I have a long and complex multilingual XML document where I need to add a further language.
With xml2::xml_text
it was quite easy to extract all the text into a dataframe, which was then translated manually within a spreadsheet software.
The serious problems arise trying to add the translated items back into the XML file.
I tried the following procedure:
library(xml2); library(stringr); library(magrittr); library(tidyverse)
Dokument <- read_xml("Dokument.xml") # XML document
Übersetzung <- read_tsv("Übersetzung.tsv",na="NA") # translation tabular file
Liste_fr <- xml_find_all(Dokument,'.//*[@lang="fr"]') # retrieve all instances in a given language
Liste_it <- Liste_fr # create the nodeset fot the new language based on an existing one
xml_set_text(Liste_it,Übersetzung$it) # get the text from the data.frame containing the translations
xml_set_attr(Liste_it,"lang","it")
But then all changes made to the Italian nodeset
are propagated also to the French one: the French nodes are lost!

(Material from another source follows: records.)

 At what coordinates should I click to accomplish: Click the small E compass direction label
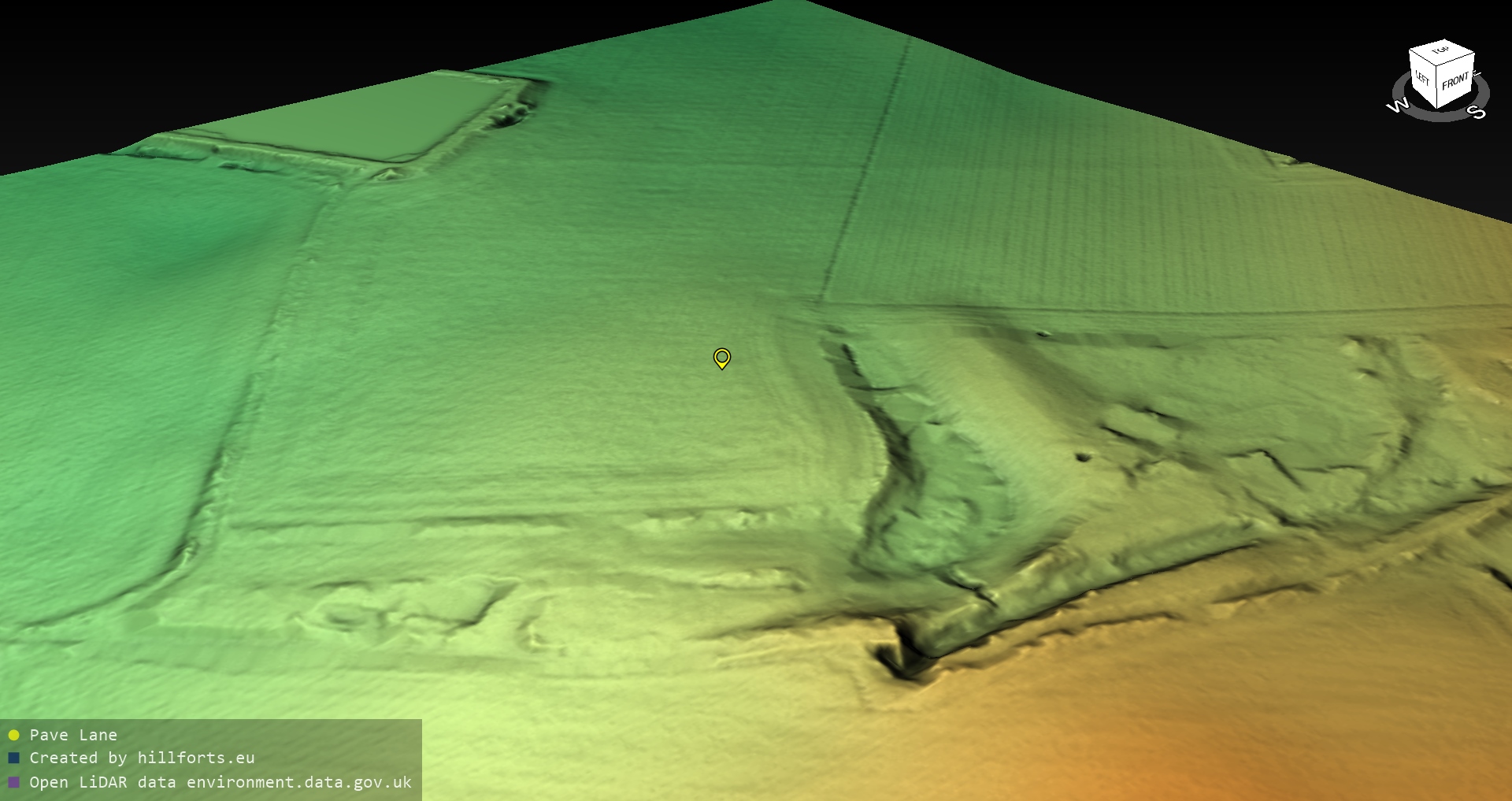tap(1477, 75)
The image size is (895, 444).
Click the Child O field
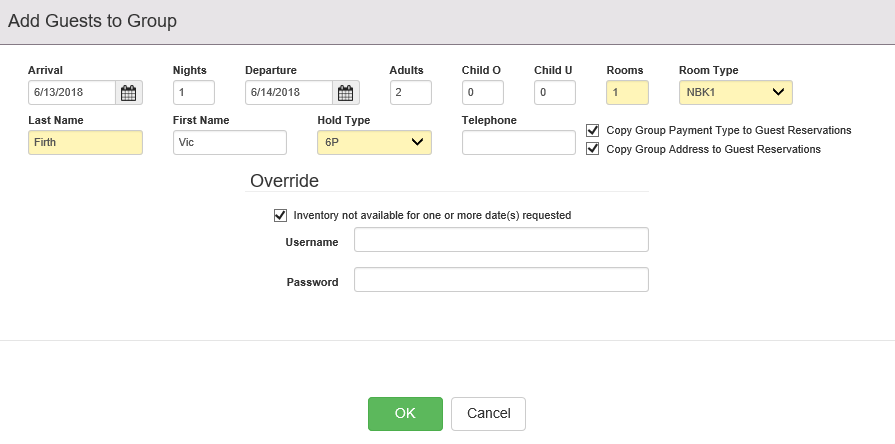pyautogui.click(x=482, y=93)
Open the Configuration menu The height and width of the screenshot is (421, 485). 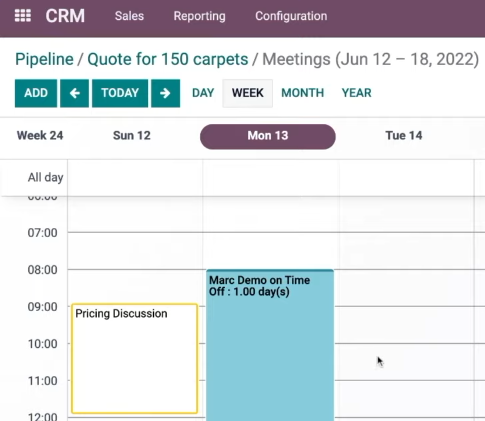click(291, 16)
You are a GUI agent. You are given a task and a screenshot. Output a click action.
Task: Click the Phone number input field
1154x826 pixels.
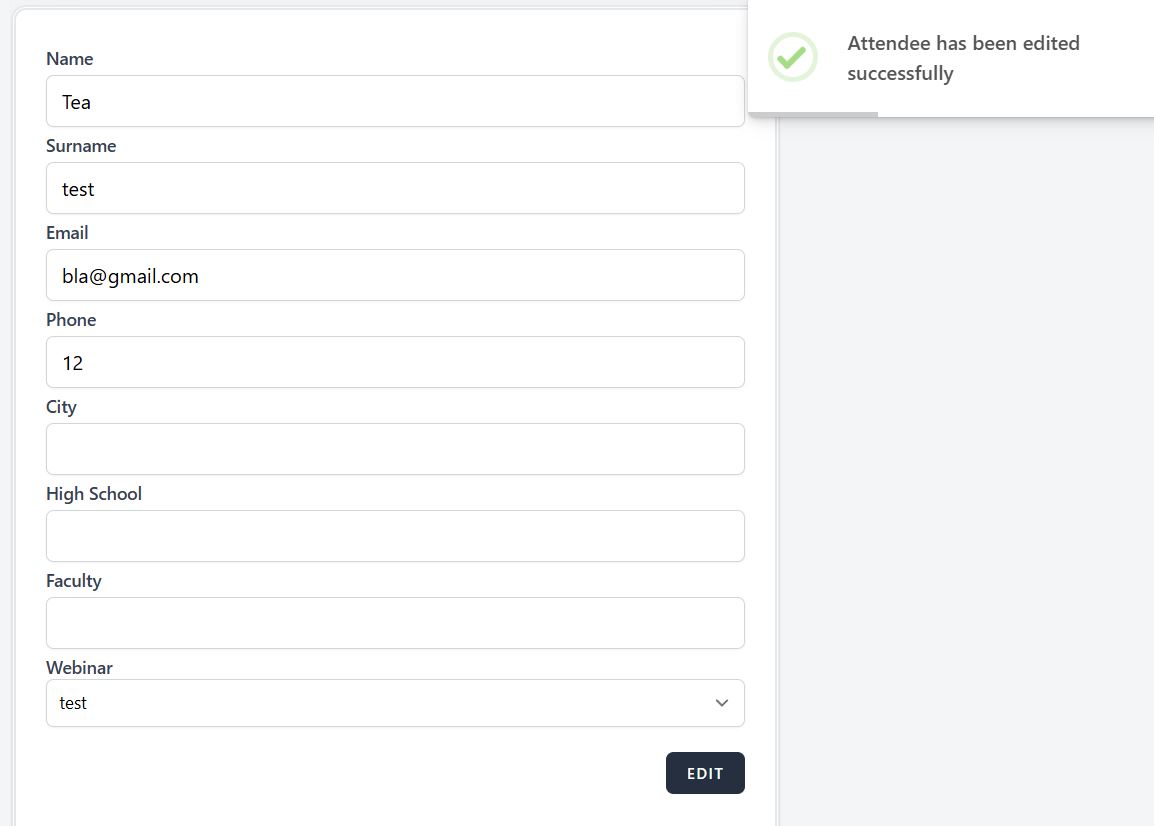coord(395,362)
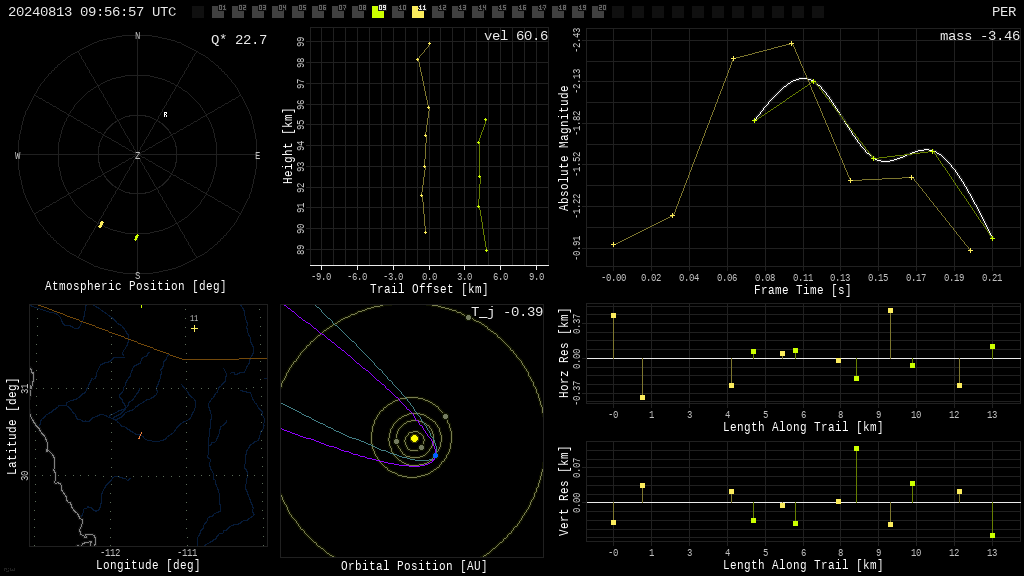The image size is (1024, 576).
Task: Click the station 11 cross marker on map
Action: pos(194,328)
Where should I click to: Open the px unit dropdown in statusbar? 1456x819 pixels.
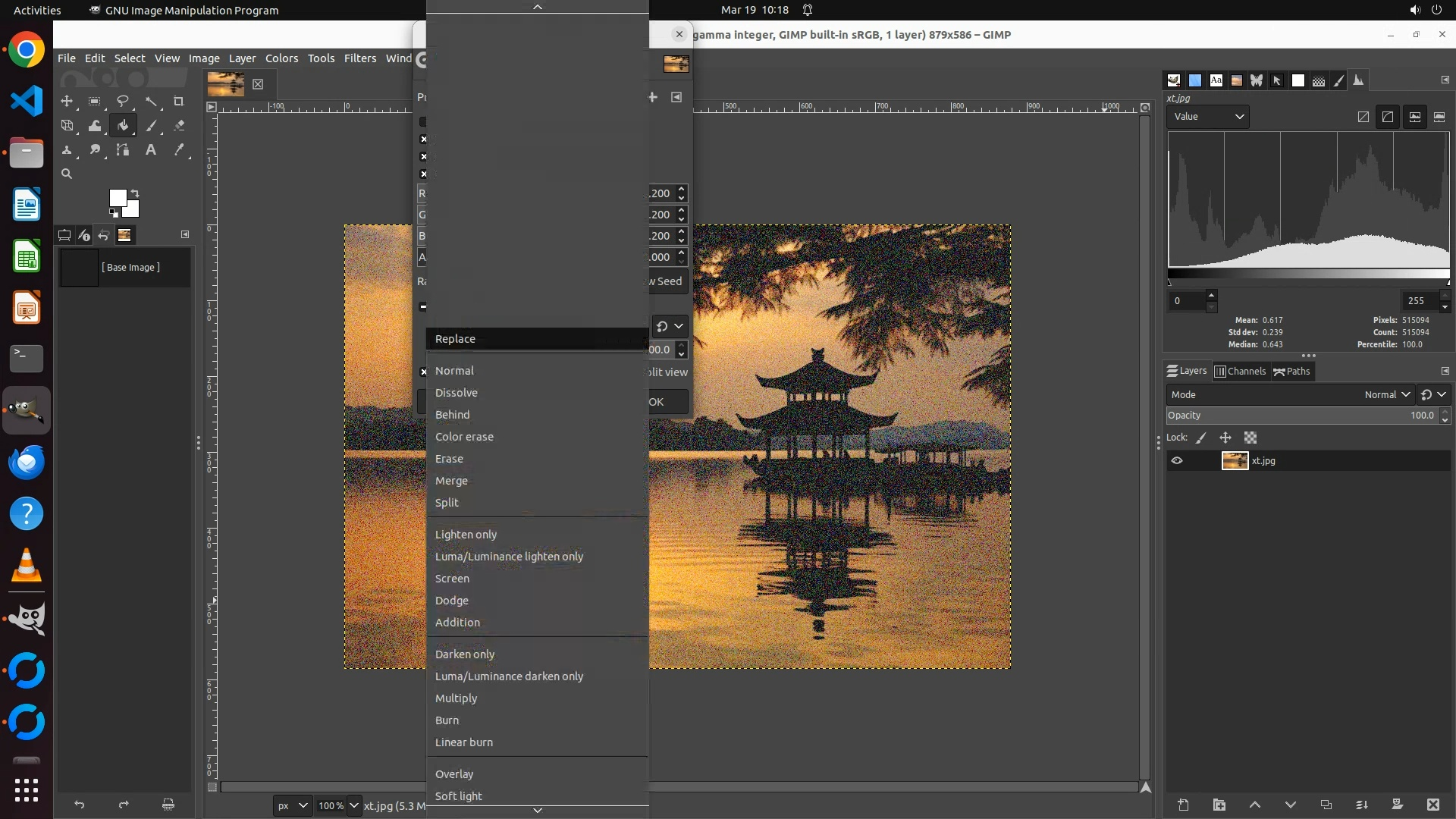292,805
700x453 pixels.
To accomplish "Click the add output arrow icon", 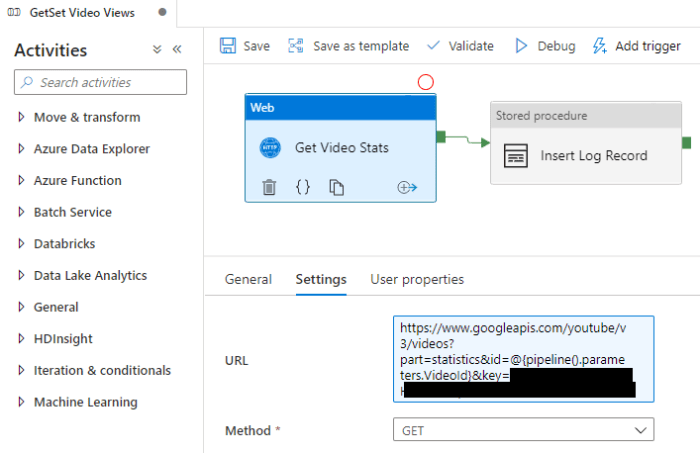I will 407,187.
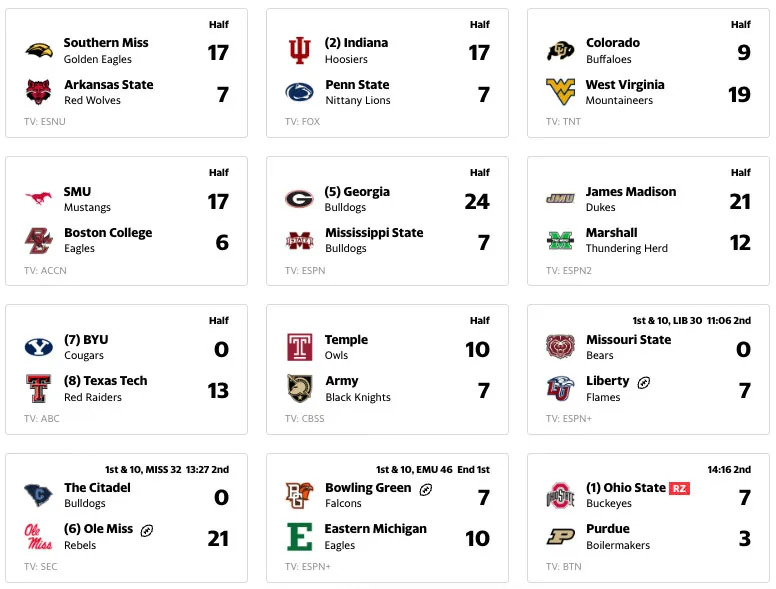Click the Georgia Bulldogs G logo
776x589 pixels.
pos(299,199)
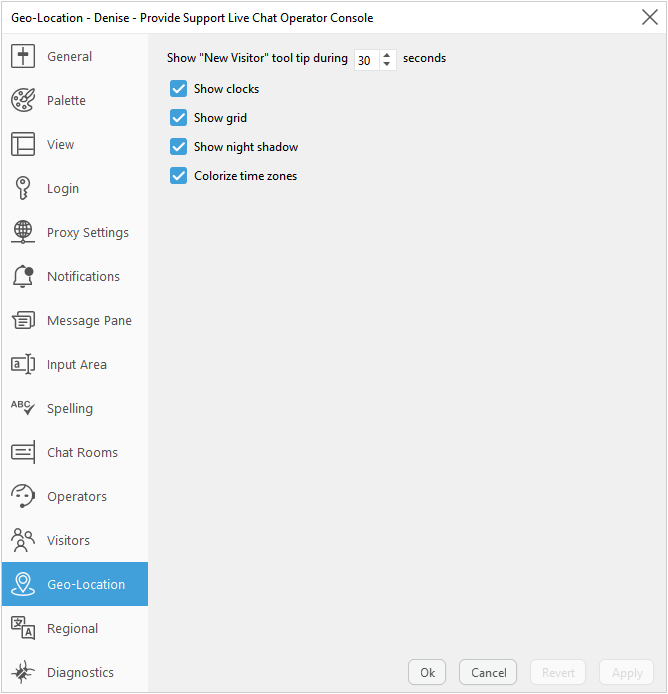Toggle Show night shadow checkbox

coord(179,147)
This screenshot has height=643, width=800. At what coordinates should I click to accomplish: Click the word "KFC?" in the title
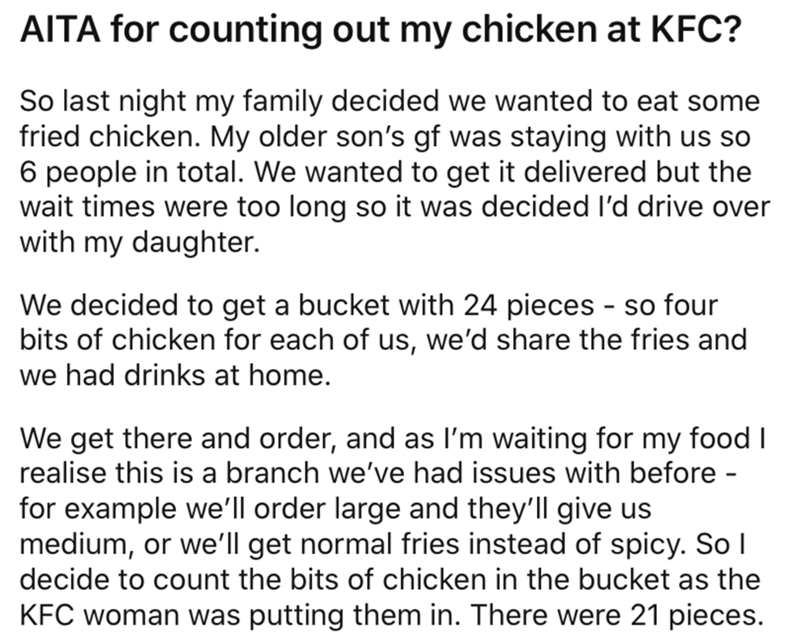point(696,30)

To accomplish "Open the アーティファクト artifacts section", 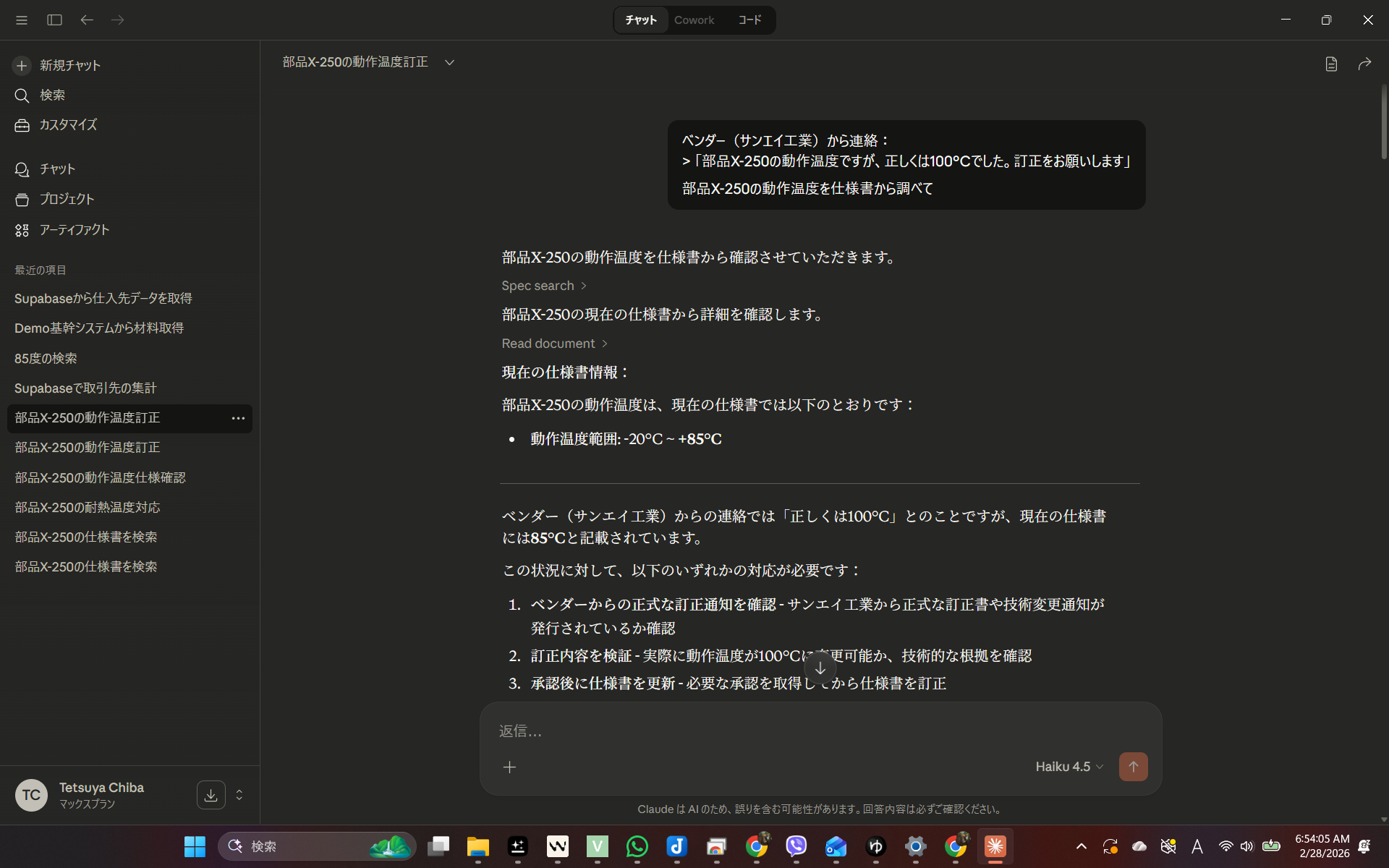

What is the reason for that and how can the two nodesets be "decoupled"?
The other possibility explored, inserting xml_add_sibling
within a for
cycle, seems less practicable, because even nesting many list
s it is hardly possible to create from scratch nodes having all the classes attributes at the right hierarchy level.
I would be thankful for any hint.
Here is how my document looks like:
<?xml version="1.0" encoding="UTF-8"?>
<root>
<a>
<title lang="de">Allgemein</title>
<title lang="en">General</title>
<title lang="fr">Général</title>
<help lang="de"/>
<help lang="en"/>
<help lang="fr"/>
</a>
<b>
...
</b>
</root>
Thanks,
Giacomo